Na demonstração deste, a despromover, desígnio (usual e manipulador pró-tirano), estão:

- As práticas relacionais e educativas referentes às lideranças centradas na hierarquia sócio-familiar (treino de subjugação);

- A tendência ao cumprimento de um programa de vida impositivo e pré-existente (auto-desinvestimento, fatalismo e dependência);

- O recurso conveniente à opinião como certeza educativa (invalidação de alternativas); a sujeição às matrizes de valores dominantes (acriticismo);

- A exigência da aceitação passiva de normas (conformismo e adesão acéfala);

- A função de condicionamento como estratégia educativa e relacional (despersonalização do sujeito);

- A segregação da autonomização;

- A inibição da implicação e da estimulação do decisório;

- A castração da responsabilidade e independência;

- A intoxicação da espontaneidade…!

 

    O Pai e a Mãe; o Pai ou a Mãe; os Pais ou as Mães:

Contrariamente ao cenário anterior, neste registo de relacionamento, são debitadas vivências de gratificação onde a incidência recai sobre a criança, por si, com extermínio das caracterizações de conveniência e das crenças das ditaduras das hierarquias sócio-familiares.

Salienta-se, como substracto referencial à mudança, a revisão e renovação de enraizados e acríticos constructos sócio-histórico-culturais, assim como a responsabilização para a pertença e para a integridade ambiental.

São sistemas familiares e culturais promotores de salutar desenvolvimento, onde a matriz da relação entre a criança e o meio cuidador, estão centrados:

- Na qualificação da estimulação afectiva;

- No recurso à naturalidade do desenvolvimento e da interacção;

- Na disponibilidade para a segurança e protecção;

- Nas acessibilidades para a relação em direito e em justiça;

- Na democratização de formatos comunicacionais e de socialização;

- Na confiança ambiental;

- Na implicação harmoniosa, lúdica e integrada da criança no próprio desenvolvimento;

- Na facilitação gradual da construção da noção do outro como parceiro nutritivo;

- Na conjugação e adequação de expectativas;

- Nos procedimentos de participação e de elaboração;

- Na operatividade assertiva, livre e equitativa;

- Na facilitação de experiências de variedade, através do aperfeiçoamento de modelos avaliativos;

- No exercício da função gregária; 

- No treino de alternância com posturas hipotéticas…!

 

    Os Outros:

Este enquadramento espelha as intenções e os desígnios de outrem (de cidadania, profissionais e de institucionalismos de rigor) no panorama (integrado e sustentado em apriorismos de validade) promotor de saúde ambiental, comunitária, grupal, familiar e individual.

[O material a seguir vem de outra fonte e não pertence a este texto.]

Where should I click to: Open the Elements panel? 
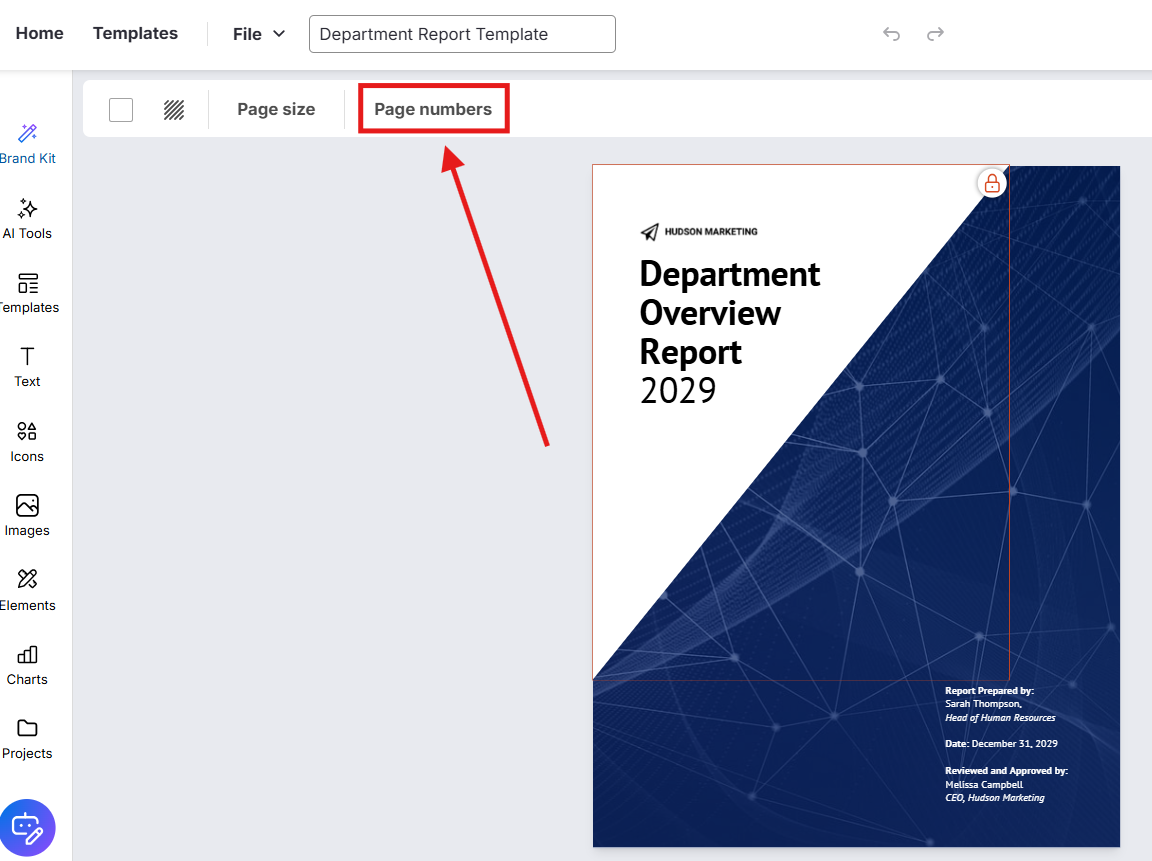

A materialização das intenções de maturação dos sistemas (promoção de saúde e prevenção de disfuncionalidades e de patologias) incluem cenários laborais centrados no sujeito, nos manifestos grupais e nos de realidade comunitária.

No que concerne à institucionalidade, esta deve favorecer a possibilidade de se manter actualizado o real cenário das necessidades comunitárias, pela leitura epidemiológica de rigor e, consequentemente, pela construção de programas de benefício comunitário, com fomentação dos próprios recursos das comunidades.

Dentro das práticas de intervenção comunitária, os meios de excelência, são os que consideram a implicação da comunidade como:

- Protagonista;

- Actuante;

- Pensante;

- Crítica;

- Coesa;

- Articulada;

- Influente;

- Capaz de ajustes em auto-regulação e auto-determinação, no sentido dos poderes da coerência da justiça nas equidades e nas liberdades…!

 

  A ditadura (mesmo na sua travestida e corrosiva forma de auto-indulgência) encobre-se com a propaganda e o aplauso.

    Evite-se ou, preferencialmente, extermine-se…!

 

_________________________

(*) Texto revisto e modificado.

A versão inicial foi divulgada em 7 de Abril de 2005, no Jornal Diário do Minho, por via das comemorações do Dia Mundial da Saúde, cujo lema foi: “Planear o futuro, nascer em segurança, crescer saudável”.